Mientras el torneo Apertura se acerca a su desenlace y el título de campeón comienza a asomarse cn la ventaja a favor de Olimpia, la atención de este sábado se traslada a la parte baja de la tabla. En el barrio Santísima Trinidad, el “Albiverde” y el “Auriazul” protagonizarán una auténtica batalla por la categoría, en un duelo donde el margen de error es mínimo
El conjunto dirigido por Felipe Giménez llega a esta cita con el viento a favor. Luego de una racha negra de cinco derrotas consecutivas, el equipo ñuense logró enderezar el rumbo con dos victorias seguidas: primero sorprendiendo a Libertad y, recientemente, superando a un rival directo como el Sportivo San Lorenzo.
Pese a este envión anímico, la realidad matemática es asfixiante. Rubio Ñu ocupa actualmente el penúltimo lugar en la tabla de promedios, situándose en la temida “zona roja”. Al dividir sus puntos por una sola temporada, cada triunfo es un tanque de oxígeno puro, pero una derrota este sábado podría ser un golpe ante otro rival directo.
Por su parte, el “Chanchón” de Hernán Rodrigo López llega a La Arboleda caminando sobre la cuerda floja.
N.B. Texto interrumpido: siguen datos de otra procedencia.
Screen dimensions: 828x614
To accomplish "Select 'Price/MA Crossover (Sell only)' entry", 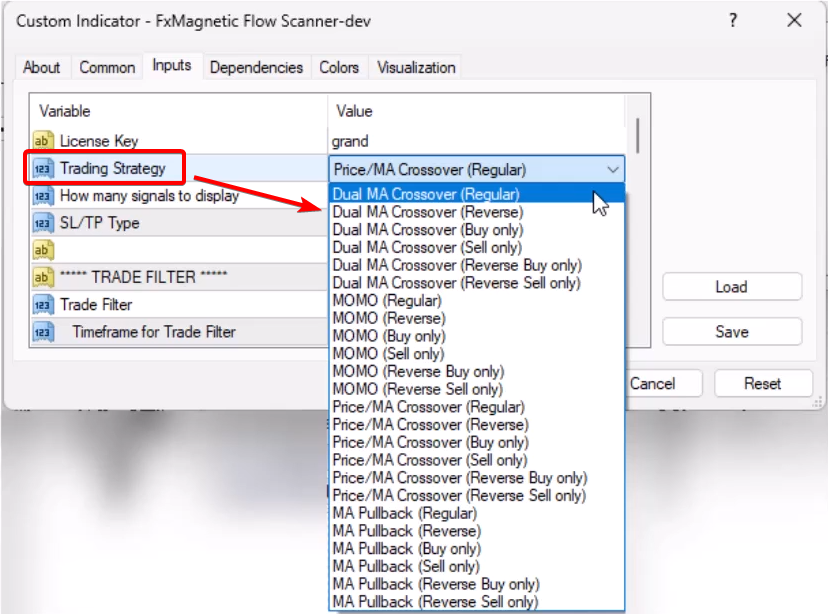I will point(430,460).
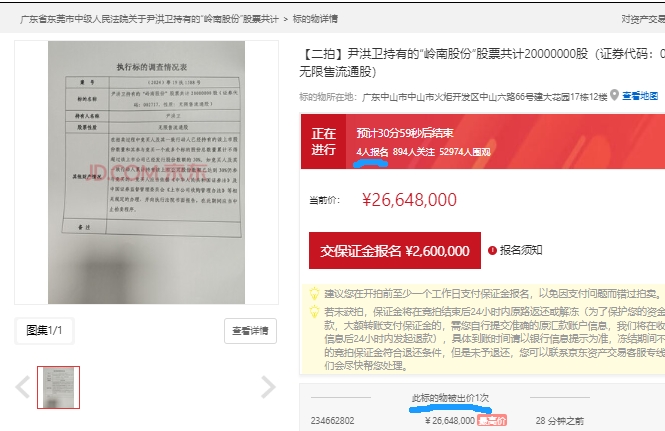The width and height of the screenshot is (665, 431).
Task: Click the 对资产交易 link at top right
Action: point(643,19)
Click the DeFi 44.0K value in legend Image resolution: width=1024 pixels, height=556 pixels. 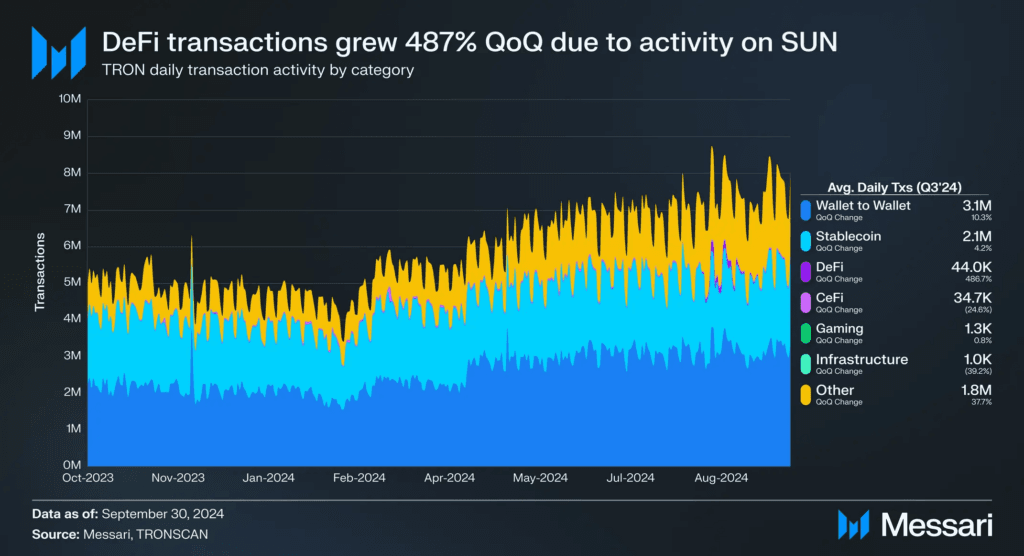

Aunque técnicamente se mantiene fuera de la zona de descenso, su promedio —calculado sobre tres temporadas— lo tiene contra las cuerdas. Para Luqueño, el partido no solo es una oportunidad de sumar, sino la obligación de no permitir que un rival directo le arrebate el sitio.
Si bien vienen de una victoria reconfortante ante Sportivo Trinidense, el equipo pierde a su pieza más determinante: Iván Maggi. El máximo artillero del certamen y héroe del último partido con doblete ante la “Cruz Amarilla”, se ausentará por acumulación de cinco tarjetas amarillas, dejando un vacío difícil de llenar en la ofensiva luqueña justo en uno de los partidos más críticos del año.